> **Description of the task**
Each line below that contains the word "computer" must be copied.

§

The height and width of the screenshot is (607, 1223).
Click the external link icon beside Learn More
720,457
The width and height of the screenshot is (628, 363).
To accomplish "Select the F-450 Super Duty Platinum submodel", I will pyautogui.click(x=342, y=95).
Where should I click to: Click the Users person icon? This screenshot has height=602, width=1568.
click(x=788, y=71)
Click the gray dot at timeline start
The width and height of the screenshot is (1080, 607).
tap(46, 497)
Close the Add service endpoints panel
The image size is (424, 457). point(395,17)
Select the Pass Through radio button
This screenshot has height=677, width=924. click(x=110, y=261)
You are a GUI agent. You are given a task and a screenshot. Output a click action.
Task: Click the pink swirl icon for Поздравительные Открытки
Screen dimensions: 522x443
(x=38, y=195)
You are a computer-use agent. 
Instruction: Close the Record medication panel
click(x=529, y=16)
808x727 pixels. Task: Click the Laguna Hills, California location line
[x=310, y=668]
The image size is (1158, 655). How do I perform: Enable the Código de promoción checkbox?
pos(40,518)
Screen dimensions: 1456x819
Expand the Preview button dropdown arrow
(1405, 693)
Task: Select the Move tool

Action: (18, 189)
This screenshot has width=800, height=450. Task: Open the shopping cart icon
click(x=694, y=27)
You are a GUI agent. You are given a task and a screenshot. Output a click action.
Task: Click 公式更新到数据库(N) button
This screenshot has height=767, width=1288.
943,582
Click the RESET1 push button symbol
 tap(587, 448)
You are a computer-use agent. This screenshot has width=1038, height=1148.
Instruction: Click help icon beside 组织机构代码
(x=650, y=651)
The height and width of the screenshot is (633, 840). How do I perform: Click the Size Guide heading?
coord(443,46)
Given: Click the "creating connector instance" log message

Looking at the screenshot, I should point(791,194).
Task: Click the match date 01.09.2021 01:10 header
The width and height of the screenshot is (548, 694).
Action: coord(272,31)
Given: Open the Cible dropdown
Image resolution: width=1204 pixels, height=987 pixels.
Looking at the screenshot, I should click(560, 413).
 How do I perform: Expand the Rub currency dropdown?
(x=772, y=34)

§

> **Response for this exercise**
You are a computer-use agent. 
You are a computer-use agent. This screenshot has width=1038, height=1148.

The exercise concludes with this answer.